Really surprised at how many people wouldn't attend. Aren't you supposed to attend the wedding because you want to celebrate the couple and their marriage? I really don't see what part of that absolutely must involve alcohol. I guess if you don't want to stay for the dancing then I can sort of understand that (though I don't drink alcohol and have zero issues dancing at weddings) but to not go at all? Can't get my head around it.

WhatAMarvelousTune · 11/03/2026 13:48

I don’t drink at all, so would have no problem with an alcohol free wedding. Although I agree with telling people in advance re booking taxis etc.

I agree that people might leave earlier - not in a “well sod this, if I can’t drink I’m out of here” kind of way, but just because my ability to dance all night did need a bit of wine behind it. I don’t have the staying power now I don’t drink!

And I’d say that, even if people are wrong to be nosy, it’s naive to think there won’t be questions (and speculation) about what is undeniably an unusual decision. Is there a bar at the venue that you’ll be saying can’t sell alcohol, or is it not a venue with a bar?
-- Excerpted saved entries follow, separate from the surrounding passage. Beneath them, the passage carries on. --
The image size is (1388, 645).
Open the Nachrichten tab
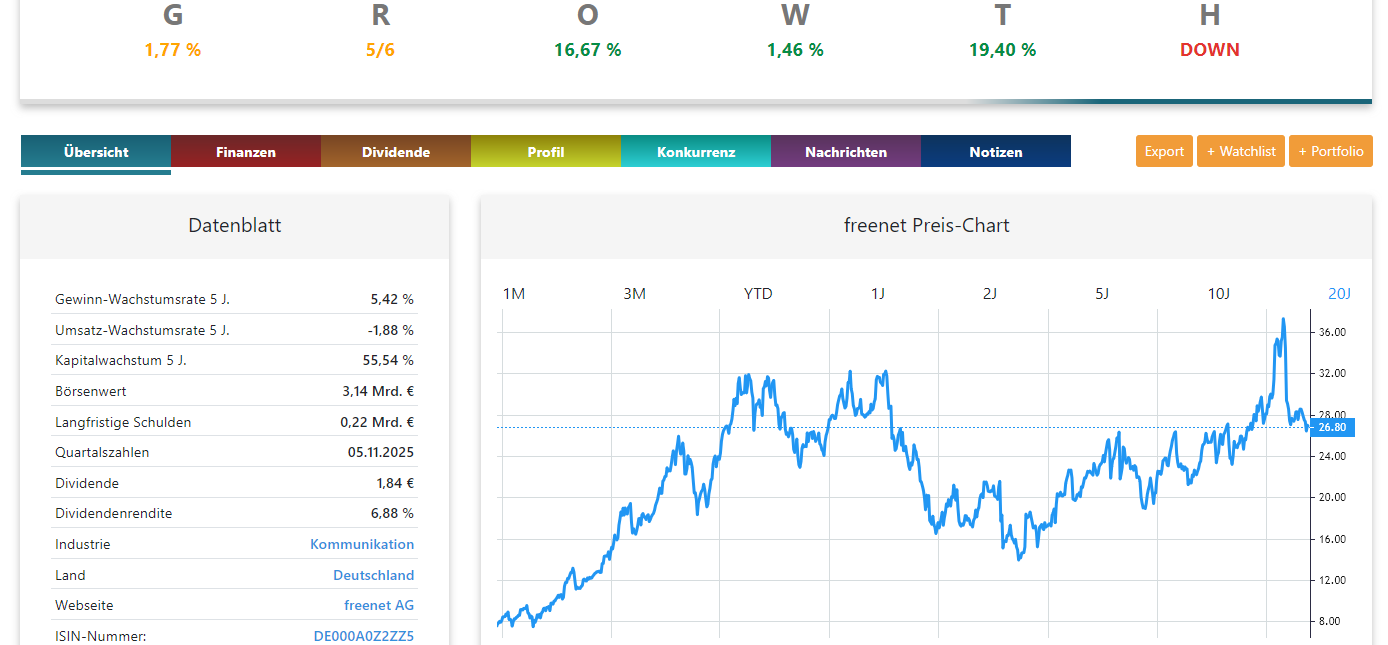846,151
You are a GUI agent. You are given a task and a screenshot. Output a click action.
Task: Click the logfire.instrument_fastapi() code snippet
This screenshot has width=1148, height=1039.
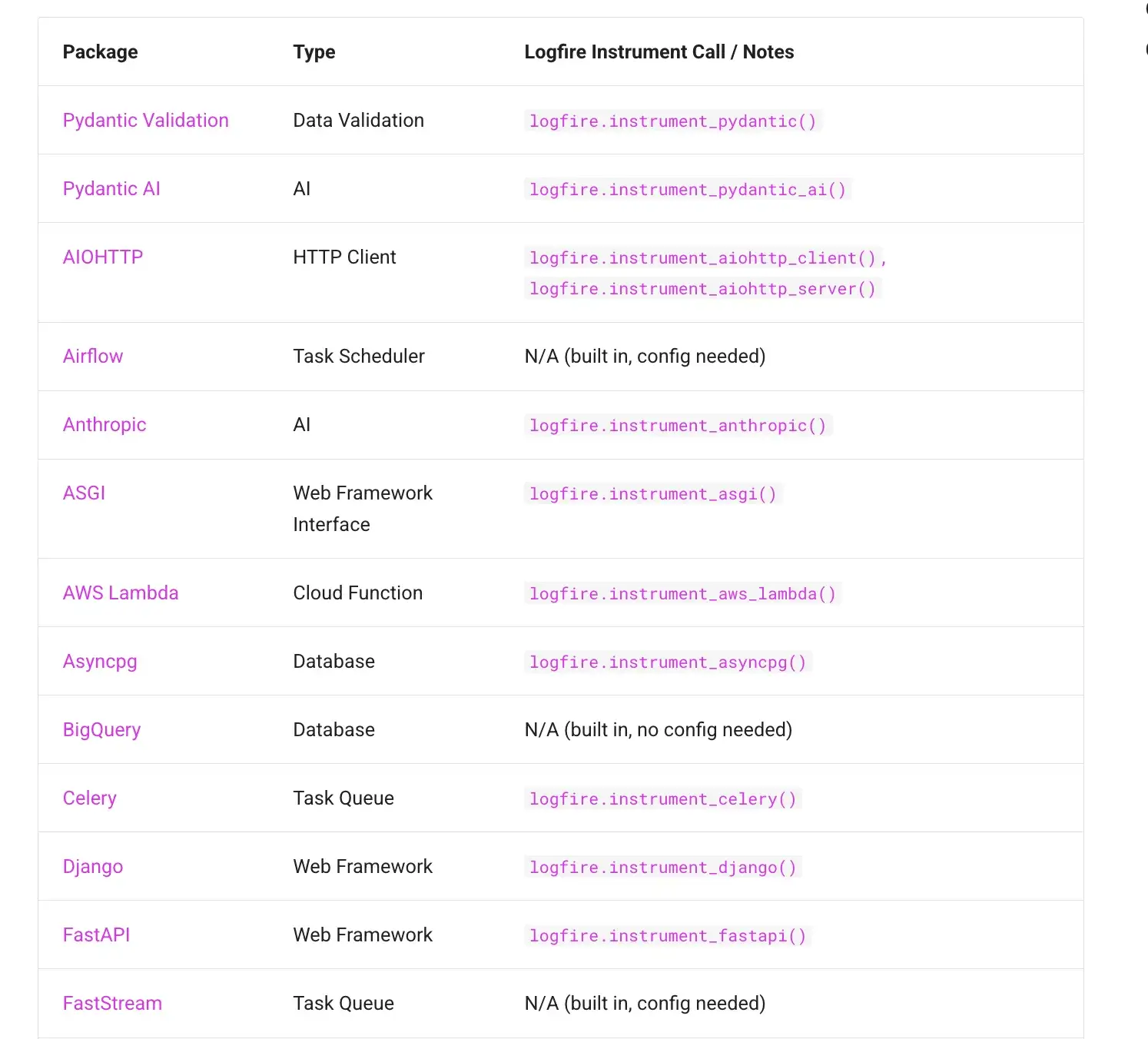pyautogui.click(x=668, y=936)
Passaggressfedup · 11/03/2026 13:48

And personally, obviously I can "get through one afternoon without drinking" but I'd massively prefer to have a drink or several if that afternoon was at someone's wedding, and that's hardly a fringe position
Preferring to have a drink is one thing. What is weird is to decide not to bother attending at all if alcohol is not present. It really says that alcohol is the main incentive rather than being their for the bride and groom.
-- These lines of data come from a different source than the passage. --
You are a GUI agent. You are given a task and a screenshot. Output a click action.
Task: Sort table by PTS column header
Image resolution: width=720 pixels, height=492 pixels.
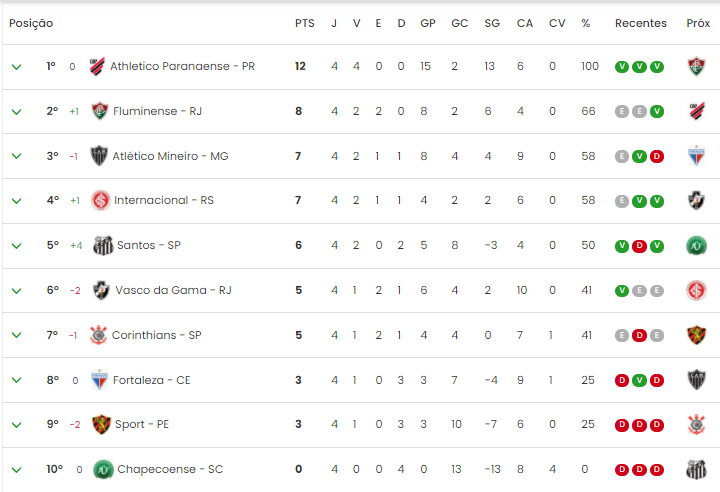[x=304, y=23]
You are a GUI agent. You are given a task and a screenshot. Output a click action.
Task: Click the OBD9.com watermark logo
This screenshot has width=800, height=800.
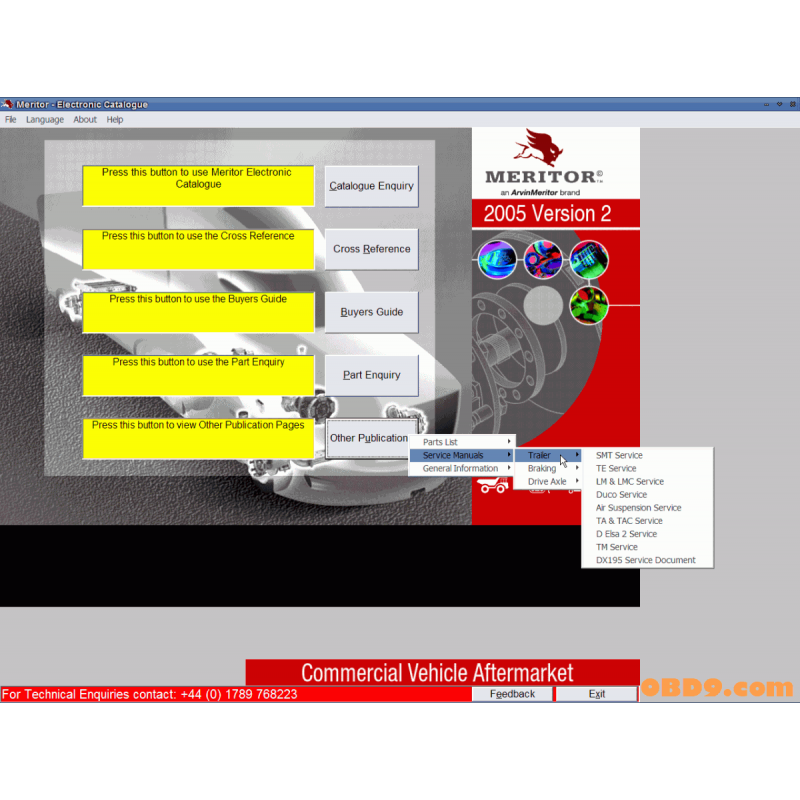(x=719, y=688)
Viviennemary · 11/03/2026 13:48

You are bound to get folk not happy about this as no reason is being given which is your choice. Don't think I'd be inviting 70 people and expect them to be happy about no alcohol. You should say for health reasons then folk would understand.
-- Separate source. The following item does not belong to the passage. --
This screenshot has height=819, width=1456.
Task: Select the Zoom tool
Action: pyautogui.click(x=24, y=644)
Sunshineismyfavourite · 11/03/2026 13:49

I seriously don't get why you would have to 'warn' people. Jeez can you not enjoy a day out or an evening without drinking alcohol?

Why would you consider a wedding a waste of time if you couldn't get pissed? Really? You can get drunk any other day of the week but this day is about the bride and groom not your desire to drink alcohol.

I'd be very happy to come to your alcohol free wedding OP - it sounds lovely. You do your wedding your way. But I do agree with some pps who suggest having a pre arranged sentence to say if anyone make a comment just to keep things easy for you both on the day.

SouthLondonMum22 · 11/03/2026 13:49

Brightlittlecanary · 11/03/2026 13:45

I don’t get these snippy comments about people not coping without alcohol

everyone knows that just as you may want a few drinks as is the norm at a wedding doesn’t mean you can’t cope without alcohol and are an alcoholic.

everyine can cope. It’s whether you want to. As said though, I’d go, no biggie, I’d think it a bit shit no wine etc with dinner, but I can’t say I’d stay into the evening long, I’d drive home.

Because some people are making such a huge fuss and it was similar on a recent vegan wedding thread.

To the point, on both threads, some people would refuse to go. That isn't a 'no biggie' thing if they only turn up to weddings due to the fact alcohol and/or meat will be involved.

IPM · 11/03/2026 13:49

bringthewashingin · 11/03/2026 13:46

Me for example! I’m by no means a drinker, however, I do like a glass of Champagne at a wedding.

I'd say you're in the majority of people who can drink without getting bladdered.